Ambassador to the humans
#28
I'm realizing now I basically just did a slightly more manual version of what was posted here: http://www.talkstats.com/threads/t-z-and-sigma-again.75495/post-221569

You might not think that the difference is large between the actual error rates but the difference is big enough that you should believe the z-test isn't hitting the stated type-I error rate. And yes the difference decreases as the sample size increases. That's partially why the common suggestion that if n > 30 then it doesn't really matter. But if you ask me... if it doesn't *really* matter why would you use the more inappropriate version when it's just as easy to do the appropriate version in any software?
 
#29
What IS the difference at n = 30 and 100?

I'm realizing now I basically just did a slightly more manual version of what was posted here: http://www.talkstats.com/threads/t-z-and-sigma-again.75495/post-221569

You might not think that the difference is large between the actual error rates but the difference is big enough that you should believe the z-test isn't hitting the stated type-I error rate. And yes the difference decreases as the sample size increases.

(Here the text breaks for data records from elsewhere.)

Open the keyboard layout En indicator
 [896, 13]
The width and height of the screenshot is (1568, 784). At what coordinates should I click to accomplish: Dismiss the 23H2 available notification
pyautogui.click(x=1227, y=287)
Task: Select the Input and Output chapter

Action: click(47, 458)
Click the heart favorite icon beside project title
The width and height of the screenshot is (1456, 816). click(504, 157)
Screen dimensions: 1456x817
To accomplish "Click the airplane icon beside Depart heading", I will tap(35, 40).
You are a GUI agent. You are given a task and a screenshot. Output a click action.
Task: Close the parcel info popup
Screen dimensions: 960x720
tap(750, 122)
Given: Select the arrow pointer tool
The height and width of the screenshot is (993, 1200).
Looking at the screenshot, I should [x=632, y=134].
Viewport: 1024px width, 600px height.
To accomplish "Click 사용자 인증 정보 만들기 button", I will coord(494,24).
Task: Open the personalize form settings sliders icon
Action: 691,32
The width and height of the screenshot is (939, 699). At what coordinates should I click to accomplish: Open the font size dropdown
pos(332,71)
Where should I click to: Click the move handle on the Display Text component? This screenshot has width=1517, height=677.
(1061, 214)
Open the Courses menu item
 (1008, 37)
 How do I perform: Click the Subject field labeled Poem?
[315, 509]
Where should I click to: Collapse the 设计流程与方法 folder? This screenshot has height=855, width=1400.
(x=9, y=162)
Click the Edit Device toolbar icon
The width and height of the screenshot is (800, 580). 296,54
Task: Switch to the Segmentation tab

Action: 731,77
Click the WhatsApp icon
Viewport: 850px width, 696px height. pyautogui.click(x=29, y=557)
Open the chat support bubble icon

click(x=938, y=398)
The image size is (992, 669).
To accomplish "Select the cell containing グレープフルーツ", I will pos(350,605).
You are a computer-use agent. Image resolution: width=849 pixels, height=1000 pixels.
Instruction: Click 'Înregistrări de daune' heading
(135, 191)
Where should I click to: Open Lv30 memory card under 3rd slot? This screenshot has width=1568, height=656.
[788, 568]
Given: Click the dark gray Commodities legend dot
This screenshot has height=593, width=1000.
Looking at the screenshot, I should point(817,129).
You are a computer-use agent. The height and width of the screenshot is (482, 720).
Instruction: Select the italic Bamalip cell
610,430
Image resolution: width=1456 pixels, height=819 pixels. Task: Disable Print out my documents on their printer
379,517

That's partially why the common suggestion that if n > 30 then it doesn't really matter. But if you ask me... if it doesn't *really* matter why would you use the more inappropriate version when it's just as easy to do the appropriate version in any software?
 

Dason

Ambassador to the humans
#30
Not much. At n=30 the actual type-I error for the z-test is 0.0596722 and at n=100 it is 0.05281139. The point is that the t-test is valid and the z-test isn't.

I guess I'm wondering what your questions still are?
 
#31
Not much. At n=30 the actual type-I error for the z-test is 0.0596722 and at n=100 it is 0.05281139. The point is that the t-test is valid and the z-test isn't.

I guess I'm wondering what your questions still are?
Well, it depends where you're standing. In Stats 101, I thought and acted that the Normal distribution was of great importance, introducing the notions of a distribution, a probability distribution, the area under the curve, and CLT. About random and independent and hypothesis testing and interval probabilities vs point probababilities and all of it.
We make believe that we know variences, ANOVA, and that's sorta OK. But we don't know variances, else we'd have **** few other questions. And to suggest that a Z test is not "correct" unless we know the variance, is nibbling on the fringes, confusing the students and pissing me off. The difference with n>30, between t and Z , is inconsequential. We're in the area of claiming that the accelerator, brake and steering wheel are accelerators; because velocity is a vector quantity. Standing tall in the weeds doesn't impress or help the student. I've only been bothered by this since 1972. However, she has reported that there is pie.
joe b.
(Swiss rich folk are happier than Swiss poor folk. The told me. It's the yodeling.)
 

Dason

Ambassador to the humans
#32
We make believe that we know variences, ANOVA, and that's sorta OK
Not sure what you're talking about. ANOVA doesn't pretend to know the variances. In an ANOVA we calculate the variance from the data - just like we do with a t-test. As a matter of fact if you do an ANOVA on just two groups it's equivalent to doing a t-test.

The normal distribution IS important for a lot of things. And it's a great teaching tool. It gets used in teaching situations... and in a lot of complex situations where asymptotics are the best we can do. But nobody I know really uses a simple z-test. But you know what's a lot easier to teach initially than a t-test? That's right - the z-test. So maybe don't get so mad and just understand that it's a much simpler thing to teach conceptually - there are a lot less moving pieces when teaching that particular test.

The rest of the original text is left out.